Search code examples
pandasfilteringconditional-operator

What is the correct way to use df.query() with multiple conditions?


Based on the pandas documentation for query, I do not understand whether it is correct to use and/or or &/| in a query statement with multiple conditions.

Is there a situation when using both bitwise and boolean operators might be necessary? Is there a best practice for when to use which?

The documentation states:

For example, the & and | (bitwise) operators have the precedence of their boolean cousins, and and or, but the practical implications are not clear to me.

I have found accepted answers where users use either bitwise or boolean operators, in this case the answer using query contains and in first case and & in second, getting the same results.

Here is an example where the choice of operator does not change the result:

import numpy as np
import pandas as pd

df = pd.DataFrame(data=np.random.randn(5,2), columns=['A','B'])
df['names'] = list('ABCDE')

query1 = df.query("A > -1 and B < 1 or 'B' in names")

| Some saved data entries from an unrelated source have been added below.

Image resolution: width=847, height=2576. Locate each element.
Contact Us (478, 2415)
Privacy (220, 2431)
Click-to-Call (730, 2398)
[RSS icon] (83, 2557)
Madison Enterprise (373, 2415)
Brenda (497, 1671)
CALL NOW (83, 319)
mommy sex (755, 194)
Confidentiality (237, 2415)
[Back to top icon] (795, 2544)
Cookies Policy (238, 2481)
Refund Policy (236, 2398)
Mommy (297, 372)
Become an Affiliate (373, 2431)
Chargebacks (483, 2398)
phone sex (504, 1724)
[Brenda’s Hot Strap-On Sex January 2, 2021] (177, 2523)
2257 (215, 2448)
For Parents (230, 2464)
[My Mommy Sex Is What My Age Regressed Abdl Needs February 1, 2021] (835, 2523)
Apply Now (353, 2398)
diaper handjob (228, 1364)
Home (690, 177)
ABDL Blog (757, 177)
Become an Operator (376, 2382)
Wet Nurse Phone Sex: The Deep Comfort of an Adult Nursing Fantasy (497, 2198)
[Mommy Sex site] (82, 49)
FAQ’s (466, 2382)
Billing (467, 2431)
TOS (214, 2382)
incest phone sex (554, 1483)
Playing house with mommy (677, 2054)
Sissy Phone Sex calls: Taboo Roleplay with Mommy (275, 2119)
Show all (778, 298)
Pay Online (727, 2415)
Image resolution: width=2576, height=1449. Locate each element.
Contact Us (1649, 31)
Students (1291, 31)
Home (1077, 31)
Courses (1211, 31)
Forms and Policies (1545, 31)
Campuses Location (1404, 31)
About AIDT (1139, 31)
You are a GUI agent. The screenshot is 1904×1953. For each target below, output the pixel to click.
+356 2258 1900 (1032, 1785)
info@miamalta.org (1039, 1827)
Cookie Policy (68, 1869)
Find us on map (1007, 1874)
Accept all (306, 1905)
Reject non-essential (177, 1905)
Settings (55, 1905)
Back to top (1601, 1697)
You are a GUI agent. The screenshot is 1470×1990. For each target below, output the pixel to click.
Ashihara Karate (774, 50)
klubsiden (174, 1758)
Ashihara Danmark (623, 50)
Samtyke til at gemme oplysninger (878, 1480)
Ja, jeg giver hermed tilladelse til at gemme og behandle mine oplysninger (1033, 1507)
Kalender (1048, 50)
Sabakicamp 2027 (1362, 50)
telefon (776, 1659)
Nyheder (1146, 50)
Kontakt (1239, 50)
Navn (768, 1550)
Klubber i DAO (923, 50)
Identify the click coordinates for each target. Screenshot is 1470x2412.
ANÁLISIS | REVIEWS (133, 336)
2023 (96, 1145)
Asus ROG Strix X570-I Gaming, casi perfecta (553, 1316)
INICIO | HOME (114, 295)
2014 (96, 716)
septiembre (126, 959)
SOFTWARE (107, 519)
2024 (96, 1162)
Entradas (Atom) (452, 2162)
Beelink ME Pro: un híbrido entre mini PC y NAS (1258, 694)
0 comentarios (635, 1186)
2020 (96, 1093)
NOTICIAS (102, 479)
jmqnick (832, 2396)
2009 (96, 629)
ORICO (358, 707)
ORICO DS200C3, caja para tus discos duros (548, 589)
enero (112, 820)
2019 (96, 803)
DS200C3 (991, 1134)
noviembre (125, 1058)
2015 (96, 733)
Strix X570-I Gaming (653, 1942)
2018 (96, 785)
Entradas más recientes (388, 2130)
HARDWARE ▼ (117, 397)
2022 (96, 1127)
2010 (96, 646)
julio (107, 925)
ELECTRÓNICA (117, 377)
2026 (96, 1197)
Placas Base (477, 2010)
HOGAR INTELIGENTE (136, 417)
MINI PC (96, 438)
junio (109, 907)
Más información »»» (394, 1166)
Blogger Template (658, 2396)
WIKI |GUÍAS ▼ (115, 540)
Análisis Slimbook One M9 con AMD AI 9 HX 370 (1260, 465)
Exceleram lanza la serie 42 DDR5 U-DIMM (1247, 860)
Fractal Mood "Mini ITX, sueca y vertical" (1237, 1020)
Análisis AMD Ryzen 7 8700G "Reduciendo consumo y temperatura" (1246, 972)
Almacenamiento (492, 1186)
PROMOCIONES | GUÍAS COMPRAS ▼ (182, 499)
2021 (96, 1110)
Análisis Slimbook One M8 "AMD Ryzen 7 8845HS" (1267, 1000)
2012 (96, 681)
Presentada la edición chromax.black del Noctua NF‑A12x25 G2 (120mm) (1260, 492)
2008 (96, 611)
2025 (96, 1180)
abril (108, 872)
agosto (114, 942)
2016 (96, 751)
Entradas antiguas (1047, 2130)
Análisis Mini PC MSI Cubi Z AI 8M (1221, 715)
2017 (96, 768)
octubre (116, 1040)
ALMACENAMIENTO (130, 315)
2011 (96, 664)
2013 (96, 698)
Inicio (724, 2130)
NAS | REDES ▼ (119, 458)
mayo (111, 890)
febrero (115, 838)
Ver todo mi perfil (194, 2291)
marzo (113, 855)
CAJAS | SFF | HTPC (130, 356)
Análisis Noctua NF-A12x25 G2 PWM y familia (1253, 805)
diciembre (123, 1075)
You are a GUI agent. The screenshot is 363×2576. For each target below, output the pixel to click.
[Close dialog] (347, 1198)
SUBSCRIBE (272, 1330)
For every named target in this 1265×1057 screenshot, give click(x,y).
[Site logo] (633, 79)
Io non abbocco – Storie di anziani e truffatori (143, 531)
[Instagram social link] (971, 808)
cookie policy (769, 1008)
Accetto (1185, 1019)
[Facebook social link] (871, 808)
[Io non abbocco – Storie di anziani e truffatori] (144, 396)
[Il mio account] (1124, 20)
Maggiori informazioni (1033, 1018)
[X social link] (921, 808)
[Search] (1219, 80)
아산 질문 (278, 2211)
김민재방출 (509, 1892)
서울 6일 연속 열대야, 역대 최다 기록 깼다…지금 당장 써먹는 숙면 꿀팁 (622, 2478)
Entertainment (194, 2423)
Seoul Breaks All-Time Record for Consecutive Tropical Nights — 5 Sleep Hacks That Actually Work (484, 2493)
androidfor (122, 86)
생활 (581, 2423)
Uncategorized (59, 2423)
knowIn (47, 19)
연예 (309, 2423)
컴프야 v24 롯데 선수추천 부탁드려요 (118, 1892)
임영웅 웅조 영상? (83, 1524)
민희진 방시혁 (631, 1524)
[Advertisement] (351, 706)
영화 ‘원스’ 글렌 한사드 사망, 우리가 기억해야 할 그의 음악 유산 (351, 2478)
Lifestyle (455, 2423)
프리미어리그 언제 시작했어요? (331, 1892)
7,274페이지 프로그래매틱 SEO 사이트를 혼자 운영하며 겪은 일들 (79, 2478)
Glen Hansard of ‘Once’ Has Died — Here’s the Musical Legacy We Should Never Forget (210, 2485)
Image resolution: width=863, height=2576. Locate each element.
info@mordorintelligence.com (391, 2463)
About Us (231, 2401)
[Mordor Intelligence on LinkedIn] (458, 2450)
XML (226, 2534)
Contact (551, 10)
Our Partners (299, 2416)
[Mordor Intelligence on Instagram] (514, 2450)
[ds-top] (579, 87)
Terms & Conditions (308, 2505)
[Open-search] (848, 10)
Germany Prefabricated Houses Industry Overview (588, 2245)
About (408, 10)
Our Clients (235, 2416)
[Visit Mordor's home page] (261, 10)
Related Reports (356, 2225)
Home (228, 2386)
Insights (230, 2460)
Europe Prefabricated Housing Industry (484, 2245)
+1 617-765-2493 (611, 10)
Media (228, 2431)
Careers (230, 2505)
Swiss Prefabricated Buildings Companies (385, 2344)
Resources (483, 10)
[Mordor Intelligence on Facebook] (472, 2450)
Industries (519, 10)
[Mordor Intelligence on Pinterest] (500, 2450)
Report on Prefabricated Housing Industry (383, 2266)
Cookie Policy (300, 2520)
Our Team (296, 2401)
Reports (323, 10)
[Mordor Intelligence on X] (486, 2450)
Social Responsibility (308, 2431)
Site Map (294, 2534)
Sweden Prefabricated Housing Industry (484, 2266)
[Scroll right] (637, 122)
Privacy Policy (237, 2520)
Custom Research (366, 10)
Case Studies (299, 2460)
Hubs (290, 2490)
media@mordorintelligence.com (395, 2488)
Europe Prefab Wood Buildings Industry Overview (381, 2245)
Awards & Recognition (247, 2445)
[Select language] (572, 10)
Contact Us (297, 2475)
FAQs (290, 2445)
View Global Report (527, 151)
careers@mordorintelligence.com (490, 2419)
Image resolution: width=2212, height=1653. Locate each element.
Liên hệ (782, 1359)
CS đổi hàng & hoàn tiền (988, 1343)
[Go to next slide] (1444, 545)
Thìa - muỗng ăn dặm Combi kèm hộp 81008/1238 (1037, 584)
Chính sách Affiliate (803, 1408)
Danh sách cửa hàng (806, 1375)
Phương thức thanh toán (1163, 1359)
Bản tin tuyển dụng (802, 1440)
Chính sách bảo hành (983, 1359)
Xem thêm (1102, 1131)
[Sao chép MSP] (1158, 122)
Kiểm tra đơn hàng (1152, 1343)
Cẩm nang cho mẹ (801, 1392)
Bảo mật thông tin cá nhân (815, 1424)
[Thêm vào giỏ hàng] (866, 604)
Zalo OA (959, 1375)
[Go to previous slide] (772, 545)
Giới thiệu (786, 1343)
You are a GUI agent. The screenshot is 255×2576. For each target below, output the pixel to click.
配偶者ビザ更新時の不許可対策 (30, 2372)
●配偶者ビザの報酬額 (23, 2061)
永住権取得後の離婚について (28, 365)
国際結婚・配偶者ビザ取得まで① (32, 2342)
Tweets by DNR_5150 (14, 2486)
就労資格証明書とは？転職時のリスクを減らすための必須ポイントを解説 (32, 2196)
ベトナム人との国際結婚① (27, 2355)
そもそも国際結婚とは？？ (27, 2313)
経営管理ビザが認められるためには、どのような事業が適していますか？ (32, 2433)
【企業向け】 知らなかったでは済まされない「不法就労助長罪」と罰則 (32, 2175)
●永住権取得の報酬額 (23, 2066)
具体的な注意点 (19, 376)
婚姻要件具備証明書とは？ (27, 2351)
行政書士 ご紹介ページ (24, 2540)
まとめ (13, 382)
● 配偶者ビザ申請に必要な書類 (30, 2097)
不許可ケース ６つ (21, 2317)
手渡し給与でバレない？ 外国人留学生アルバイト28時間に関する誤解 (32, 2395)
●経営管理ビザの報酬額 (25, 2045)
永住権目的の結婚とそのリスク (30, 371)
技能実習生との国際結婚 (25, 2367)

query2 = df.query("A > -1 & B < 1 | 'B' in names")

query1.equals(query2)

Thanks for help.


Solution

  • All operations return a boolean (true/false) mask, so it doesn't matter whether you use a bitwise or logical operator. However the result is not the same if your numbers are not 0/1 (True/False):

    >>> 0 & 1  # same as False & True
    0  # False
    
    >>> 0 and 1  # same as False and True
    0  # False
    
    >>> 2 & 3
    2
    
    >>> 2 and 3
    3